Zum Parteitag im südenglischen Brighton forderten Dutzende Labour-Mitglieder, darunter viele Parlamentarier, am Sonntag in einem öffentlichen Brief den Verbleib ihres Landes im EU-Binnenmarkt und in der Zollunion. Labour sollte den Mut haben, eine «klare Alternative zum destruktiven Brexit» der Konservativen zu sein. Das Schreiben wurde in der Zeitung «The Observer» veröffentlicht.

Labour-Chef Jeremy Corbyn war schon zuvor vorgeworfen worden, sich zu wenig gegen den EU-Austritt gestemmt zu haben. Corbyn wird seine grosse Rede zum Abschluss des mehrtägigen Treffens am Mittwoch halten.

Gabriel: Enttäuschende Rede
Aussenminister Sigmar Gabriel bezeichnete Mays am Freitag in Florenz gehaltene Grundsatzrede als «enttäuschend. «Langsam läuft uns die Zeit weg», sagte Gabriel am Samstag in Wolfenbüttel. Über mögliche Übergangsfristen könne erst geredet werden, wenn neben der Schlussrechnung auch die Rechte der EU-Bürger in Grossbritannien und die Ausgestaltung der neuen EU-Aussengrenze zwischen dem britischen Nordirland und der Republik Irland geklärt seien. Ähnlich hatte sich zuvor Frankreichs Staatspräsident Emmanuel Macron geäussert.

In ihrer Rede hatte May in Florenz eine etwa zweijährige Übergangsphase nach dem Brexit vorgeschlagen. Sie deutete an, dass London in dieser Zeit weiter in den EU-Haushalt einzahlen werde und so im Binnenmarkt bleiben könnte. Das soll «wertvolle Sicherheit» unter anderem für Firmen schaffen. EU-Ausländer sollen sich auch während der Brexit-Übergangsphase in Grossbritannien niederlassen dürfen.

Der Chef des Deutschen Industrie- und Handelskammertags (DIHK), Martin Wansleben, verlangte mehr Planungssicherheit für Unternehmen. «Frau May hat nur bei den Rechten der EU-Arbeitnehmer etwas Licht ins Dunkel gebracht. Zugleich hat sie neue Nebelkerzen gezündet. Noch immer wissen wir nicht, wie sich die britische Regierung ihre Übergangsphase von zwei Jahren vorstellt und was anschliessend folgen soll», sagte Wansleben der Deutschen Presse-Agentur.

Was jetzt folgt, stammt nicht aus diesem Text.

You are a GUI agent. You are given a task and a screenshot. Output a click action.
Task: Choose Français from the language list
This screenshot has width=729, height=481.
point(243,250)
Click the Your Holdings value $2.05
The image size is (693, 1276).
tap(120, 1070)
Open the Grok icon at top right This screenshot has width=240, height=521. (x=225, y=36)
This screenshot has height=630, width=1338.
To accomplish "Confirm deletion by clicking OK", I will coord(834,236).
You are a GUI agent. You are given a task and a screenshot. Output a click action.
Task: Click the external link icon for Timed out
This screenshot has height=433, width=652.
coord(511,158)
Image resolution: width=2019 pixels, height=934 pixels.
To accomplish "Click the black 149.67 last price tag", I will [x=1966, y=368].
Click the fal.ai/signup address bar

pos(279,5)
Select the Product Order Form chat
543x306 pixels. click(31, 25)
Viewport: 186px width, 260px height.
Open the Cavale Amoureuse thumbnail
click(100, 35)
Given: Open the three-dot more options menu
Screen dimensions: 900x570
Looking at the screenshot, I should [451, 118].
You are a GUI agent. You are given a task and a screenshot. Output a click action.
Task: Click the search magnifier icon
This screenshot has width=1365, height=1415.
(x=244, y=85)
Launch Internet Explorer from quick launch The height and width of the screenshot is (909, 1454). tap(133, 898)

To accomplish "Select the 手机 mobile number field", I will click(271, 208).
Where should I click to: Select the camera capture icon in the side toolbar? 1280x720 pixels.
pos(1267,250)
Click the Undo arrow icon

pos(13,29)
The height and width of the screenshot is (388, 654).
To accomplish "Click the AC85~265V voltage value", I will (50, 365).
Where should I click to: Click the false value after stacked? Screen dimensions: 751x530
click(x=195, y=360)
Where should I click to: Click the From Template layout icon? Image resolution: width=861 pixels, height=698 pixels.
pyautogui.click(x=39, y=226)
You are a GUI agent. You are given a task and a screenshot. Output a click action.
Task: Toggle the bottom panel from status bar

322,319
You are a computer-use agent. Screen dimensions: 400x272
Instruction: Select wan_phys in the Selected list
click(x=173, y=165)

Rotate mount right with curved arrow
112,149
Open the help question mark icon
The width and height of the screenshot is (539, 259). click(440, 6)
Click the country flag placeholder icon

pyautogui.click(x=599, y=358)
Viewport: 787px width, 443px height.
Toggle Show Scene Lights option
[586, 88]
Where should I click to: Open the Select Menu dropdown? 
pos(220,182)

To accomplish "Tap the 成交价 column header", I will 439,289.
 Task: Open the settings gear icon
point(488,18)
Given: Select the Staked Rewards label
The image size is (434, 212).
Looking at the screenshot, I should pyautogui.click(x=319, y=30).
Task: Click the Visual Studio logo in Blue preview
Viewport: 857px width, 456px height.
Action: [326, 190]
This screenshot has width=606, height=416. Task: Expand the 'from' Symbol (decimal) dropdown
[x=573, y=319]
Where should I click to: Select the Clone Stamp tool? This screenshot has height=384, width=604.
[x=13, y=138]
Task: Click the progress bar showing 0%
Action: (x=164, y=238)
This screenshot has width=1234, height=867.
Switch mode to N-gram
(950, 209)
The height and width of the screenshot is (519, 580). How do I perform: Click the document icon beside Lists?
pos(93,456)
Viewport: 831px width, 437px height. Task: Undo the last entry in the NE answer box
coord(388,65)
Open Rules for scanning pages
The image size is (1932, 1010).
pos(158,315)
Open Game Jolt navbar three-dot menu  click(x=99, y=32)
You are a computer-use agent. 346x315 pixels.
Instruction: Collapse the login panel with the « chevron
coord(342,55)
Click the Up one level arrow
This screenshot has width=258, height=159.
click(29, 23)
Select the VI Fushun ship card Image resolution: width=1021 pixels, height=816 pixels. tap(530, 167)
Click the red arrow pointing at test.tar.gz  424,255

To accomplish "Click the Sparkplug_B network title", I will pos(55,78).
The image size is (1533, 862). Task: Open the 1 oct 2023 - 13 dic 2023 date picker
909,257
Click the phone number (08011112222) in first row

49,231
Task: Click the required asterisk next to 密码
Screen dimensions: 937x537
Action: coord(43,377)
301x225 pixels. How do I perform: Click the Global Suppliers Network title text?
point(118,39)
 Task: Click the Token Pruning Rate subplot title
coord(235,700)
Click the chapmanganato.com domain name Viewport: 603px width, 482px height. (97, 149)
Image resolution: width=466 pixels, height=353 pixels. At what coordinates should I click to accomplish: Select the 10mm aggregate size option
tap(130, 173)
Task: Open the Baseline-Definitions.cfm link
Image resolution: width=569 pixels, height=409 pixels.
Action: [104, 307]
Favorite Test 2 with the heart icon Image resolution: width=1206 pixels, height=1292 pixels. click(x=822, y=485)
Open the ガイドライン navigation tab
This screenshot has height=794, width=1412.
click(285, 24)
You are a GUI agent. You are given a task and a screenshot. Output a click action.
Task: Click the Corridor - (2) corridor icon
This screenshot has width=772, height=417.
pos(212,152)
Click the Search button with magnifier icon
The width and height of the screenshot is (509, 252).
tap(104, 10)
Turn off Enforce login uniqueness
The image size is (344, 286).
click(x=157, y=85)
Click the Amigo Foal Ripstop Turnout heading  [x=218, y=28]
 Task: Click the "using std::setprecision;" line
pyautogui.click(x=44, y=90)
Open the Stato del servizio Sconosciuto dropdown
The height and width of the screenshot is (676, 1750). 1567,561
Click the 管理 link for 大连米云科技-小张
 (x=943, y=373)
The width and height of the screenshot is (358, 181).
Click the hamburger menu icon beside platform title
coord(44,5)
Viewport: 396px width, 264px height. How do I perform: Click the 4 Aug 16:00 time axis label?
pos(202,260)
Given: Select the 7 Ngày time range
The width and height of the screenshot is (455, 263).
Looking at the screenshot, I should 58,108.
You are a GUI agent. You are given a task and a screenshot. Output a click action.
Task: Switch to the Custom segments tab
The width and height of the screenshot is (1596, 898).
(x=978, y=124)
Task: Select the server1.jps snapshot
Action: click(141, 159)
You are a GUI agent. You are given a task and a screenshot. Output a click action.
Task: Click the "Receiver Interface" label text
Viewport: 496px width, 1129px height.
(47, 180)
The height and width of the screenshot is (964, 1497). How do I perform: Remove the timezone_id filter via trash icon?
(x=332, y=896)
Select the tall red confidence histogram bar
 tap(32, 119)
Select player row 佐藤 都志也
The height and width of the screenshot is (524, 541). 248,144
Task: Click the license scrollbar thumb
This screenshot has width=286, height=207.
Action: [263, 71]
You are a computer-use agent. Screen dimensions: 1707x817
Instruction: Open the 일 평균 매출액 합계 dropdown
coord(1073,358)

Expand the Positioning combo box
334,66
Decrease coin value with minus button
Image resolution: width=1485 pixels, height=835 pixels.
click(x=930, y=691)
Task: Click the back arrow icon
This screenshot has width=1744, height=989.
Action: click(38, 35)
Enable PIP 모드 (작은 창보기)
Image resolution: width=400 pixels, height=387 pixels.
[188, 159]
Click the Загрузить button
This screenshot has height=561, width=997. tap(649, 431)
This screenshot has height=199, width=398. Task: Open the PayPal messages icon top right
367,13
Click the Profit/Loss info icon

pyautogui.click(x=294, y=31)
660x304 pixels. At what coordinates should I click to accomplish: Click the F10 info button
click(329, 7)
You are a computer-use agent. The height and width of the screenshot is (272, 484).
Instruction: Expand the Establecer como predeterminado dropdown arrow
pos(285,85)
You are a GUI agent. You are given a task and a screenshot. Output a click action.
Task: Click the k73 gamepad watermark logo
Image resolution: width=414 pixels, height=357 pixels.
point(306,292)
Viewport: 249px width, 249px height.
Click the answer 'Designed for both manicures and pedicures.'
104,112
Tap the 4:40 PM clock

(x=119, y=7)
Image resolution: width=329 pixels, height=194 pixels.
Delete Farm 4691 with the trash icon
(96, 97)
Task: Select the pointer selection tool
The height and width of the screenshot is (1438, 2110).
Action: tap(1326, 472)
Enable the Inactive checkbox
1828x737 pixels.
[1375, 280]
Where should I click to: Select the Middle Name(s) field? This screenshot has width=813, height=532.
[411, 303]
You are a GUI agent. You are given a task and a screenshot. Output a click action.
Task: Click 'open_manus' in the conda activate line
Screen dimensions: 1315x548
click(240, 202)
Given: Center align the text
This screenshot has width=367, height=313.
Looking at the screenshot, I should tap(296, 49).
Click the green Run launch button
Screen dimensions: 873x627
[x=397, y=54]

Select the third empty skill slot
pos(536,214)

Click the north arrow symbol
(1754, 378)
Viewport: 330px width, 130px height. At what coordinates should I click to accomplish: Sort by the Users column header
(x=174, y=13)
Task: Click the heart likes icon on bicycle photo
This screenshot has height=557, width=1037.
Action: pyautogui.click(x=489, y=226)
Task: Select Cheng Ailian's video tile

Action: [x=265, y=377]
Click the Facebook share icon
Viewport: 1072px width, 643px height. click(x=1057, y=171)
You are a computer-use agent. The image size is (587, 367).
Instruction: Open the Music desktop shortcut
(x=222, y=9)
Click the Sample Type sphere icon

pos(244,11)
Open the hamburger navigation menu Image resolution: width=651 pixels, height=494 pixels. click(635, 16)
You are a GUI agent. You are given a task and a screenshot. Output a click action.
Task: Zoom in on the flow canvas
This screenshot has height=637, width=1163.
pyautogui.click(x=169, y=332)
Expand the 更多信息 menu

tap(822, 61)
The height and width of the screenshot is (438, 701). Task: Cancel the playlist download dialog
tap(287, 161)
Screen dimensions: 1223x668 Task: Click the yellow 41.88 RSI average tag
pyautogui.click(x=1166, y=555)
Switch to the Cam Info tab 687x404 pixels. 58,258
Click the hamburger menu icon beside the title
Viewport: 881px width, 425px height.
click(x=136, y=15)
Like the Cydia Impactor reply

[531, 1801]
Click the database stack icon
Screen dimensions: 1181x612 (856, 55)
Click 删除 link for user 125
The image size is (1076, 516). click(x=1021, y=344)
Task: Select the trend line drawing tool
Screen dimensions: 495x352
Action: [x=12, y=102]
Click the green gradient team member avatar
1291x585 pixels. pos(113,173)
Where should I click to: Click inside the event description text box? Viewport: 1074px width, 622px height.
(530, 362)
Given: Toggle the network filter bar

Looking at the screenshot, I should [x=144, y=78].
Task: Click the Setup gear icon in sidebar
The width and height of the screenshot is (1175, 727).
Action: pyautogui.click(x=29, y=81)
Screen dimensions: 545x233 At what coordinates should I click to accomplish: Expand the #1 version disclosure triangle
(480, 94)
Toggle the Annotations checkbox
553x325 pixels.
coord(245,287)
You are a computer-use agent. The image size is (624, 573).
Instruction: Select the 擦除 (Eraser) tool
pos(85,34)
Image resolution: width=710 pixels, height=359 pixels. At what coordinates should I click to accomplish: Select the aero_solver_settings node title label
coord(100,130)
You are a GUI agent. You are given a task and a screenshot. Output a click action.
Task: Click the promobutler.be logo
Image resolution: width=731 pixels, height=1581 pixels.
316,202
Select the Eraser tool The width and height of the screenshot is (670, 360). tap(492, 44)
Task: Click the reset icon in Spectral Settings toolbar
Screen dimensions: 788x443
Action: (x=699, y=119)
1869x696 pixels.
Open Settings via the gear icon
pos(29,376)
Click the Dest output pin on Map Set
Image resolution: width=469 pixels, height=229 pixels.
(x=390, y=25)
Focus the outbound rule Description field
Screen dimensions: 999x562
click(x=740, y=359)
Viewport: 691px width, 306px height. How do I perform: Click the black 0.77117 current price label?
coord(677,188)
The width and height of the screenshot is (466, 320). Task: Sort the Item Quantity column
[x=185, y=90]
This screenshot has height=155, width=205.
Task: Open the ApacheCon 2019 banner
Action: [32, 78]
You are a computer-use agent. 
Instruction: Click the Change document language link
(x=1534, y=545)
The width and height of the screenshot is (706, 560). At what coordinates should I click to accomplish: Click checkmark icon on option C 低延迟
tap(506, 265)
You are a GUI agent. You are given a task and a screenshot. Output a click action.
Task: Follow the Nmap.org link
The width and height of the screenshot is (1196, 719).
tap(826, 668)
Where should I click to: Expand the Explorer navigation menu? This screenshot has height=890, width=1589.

Nach den Worten des Grünen-Chefs Cem Özdemir sind die konkreten Vorstellungen Londons nach wie vor unbekannt. Der europapolitische Sprecher der CDU/CSU-Bundestagsfraktion, Michael Stübgen, beklagte, dass Mays Rede keine neue Dynamik in die Gespräche bringen werde.

Moody’s stuft Grossbritannien ab
Die US-Ratingagentur Moody’s stufte unterdessen die Kreditwürdigkeit Grossbritanniens herab. Das Rating werde von «Aa1» auf «Aa2» gesenkt, teilte Moody’s mit. Die Aussicht für die Staatsfinanzen habe sich «erheblich verschlechtert», hiess es zur Begründung der Abwertung. Es seien steigende Schulden zu erwarten, der Erfolg von Konsolidierungsbemühungen sei fraglich. Die Probleme würden durch eine wahrscheinliche wirtschaftliche Abschwächung auf mittlere Sicht infolge des Austritts aus der EU verschärft.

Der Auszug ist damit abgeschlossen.